A lumbar sympathetic block is performed to relieve leg pain caused by complex regional pain syndromes, which may develop after an injury to joint or limb. Complex regional pain syndromes transmit pain signals via the sympathetic chain. An injection of local anesthetic over the lumbar sympathetic chain can relieve this type of “sympathetic” pain in the leg. A series of injections may be needed to provide successful pain relief.
How Does it Work?
Complex regional pain syndromes transmit pain signals via the sympathetic chain. An injection of local anesthetic over the lumbar sympathetic chain can relieve this type of “sympathetic” pain in the leg. A pair of sympathetic chains lies along the front of the vertebra in the spine. The right sided chain receives sympathetic signals from the right side of the body and the left sided chain accounts for the left side of the body. The chains end at the L2 or L3 vertebra.
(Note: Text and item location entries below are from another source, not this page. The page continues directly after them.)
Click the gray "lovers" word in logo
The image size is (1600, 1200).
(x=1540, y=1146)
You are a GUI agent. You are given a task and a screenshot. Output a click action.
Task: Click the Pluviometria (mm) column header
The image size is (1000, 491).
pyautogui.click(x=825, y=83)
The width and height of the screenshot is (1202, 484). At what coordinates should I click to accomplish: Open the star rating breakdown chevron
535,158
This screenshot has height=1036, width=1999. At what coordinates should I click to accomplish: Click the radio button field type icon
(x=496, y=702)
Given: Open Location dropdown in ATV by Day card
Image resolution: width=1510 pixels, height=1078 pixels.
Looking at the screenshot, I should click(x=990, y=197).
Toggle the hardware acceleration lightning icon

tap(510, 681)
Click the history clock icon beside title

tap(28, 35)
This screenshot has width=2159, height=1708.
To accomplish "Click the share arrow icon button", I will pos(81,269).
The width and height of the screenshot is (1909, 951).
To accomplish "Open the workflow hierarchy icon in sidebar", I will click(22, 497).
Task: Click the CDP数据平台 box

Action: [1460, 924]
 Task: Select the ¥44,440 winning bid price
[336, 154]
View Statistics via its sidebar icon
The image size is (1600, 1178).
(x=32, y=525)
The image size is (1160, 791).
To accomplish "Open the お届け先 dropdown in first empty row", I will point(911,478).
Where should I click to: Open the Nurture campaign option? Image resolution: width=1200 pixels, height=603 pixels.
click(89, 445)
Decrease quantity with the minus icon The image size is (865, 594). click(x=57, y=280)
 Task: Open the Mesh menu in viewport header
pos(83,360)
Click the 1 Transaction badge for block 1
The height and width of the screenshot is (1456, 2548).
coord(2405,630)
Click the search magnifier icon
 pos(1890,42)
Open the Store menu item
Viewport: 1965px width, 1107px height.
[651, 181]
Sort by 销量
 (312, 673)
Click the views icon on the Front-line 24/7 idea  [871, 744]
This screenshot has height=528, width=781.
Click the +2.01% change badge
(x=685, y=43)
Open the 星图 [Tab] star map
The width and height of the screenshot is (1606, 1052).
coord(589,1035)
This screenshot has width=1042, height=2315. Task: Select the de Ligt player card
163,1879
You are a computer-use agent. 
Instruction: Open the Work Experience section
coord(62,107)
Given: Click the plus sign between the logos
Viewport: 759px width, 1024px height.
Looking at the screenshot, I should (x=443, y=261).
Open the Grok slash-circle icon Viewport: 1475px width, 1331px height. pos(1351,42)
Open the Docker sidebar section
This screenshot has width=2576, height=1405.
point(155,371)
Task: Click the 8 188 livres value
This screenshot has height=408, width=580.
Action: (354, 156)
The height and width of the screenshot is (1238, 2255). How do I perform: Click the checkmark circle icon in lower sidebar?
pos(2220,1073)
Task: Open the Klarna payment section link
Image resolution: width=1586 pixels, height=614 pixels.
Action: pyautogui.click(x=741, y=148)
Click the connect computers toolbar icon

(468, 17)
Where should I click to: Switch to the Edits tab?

If complex regional pain syndromes are in both legs, each sympathetic chain should be blocked to provide pain relief.
How Is It Done?
Using fluoroscopic guidance (X-ray), a needle is directed to the end of the sympathetic chain at the L2 or L3 vertebra in the low back. Moderate sedation and/or a local anesthetic may be used to ensure the patient’s comfort. A small amount of X-ray dye is injected to confirm proper placement of the needle. Then a local anesthetic is injected. The patient may feel warmness in the leg after the injection. The needle is removed and the patient is taken to the recovery room.
What Are The Risks?
As with any invasive procedure there are some risks and complications associated with a lumbar sympathetic block. Any time a needle is put into the body; there is a risk of infection or bleeding, or allergic reaction. The risk of infection is reduced by using sterile techniques. The risk of bleeding is very minimal if patients are not on any blood thinners. There are very few allergic reactions to the medications that are used for the injection. If any allergic reactions are identified, medications will be given and patients will be observed to prevent any serious complications. Lumbar sympathetic injections also pose a risk for a spinal headache, kidney puncture, and a drop of blood pressure. A spinal headache is a headache that gets worse with sitting up. It usually improves in 1-2 days with lying flat, drinking water and taking caffeine. Occasionally, a persistent spinal headache must be treated with a blood patch. Patients with a persistent spinal headache should contact the office.
What Can I Expect After?
Most patients feel immediate relief from a lumbar sympathetic block. Patients usually go home about 20-30 minutes after the injection. Patients are advised to rest on the day of the injection, but may return to normal activities the next day. Repeat injections may be needed to provide optimal pain relief. Patients will often be instructed to make a follow-up appointment after the injection.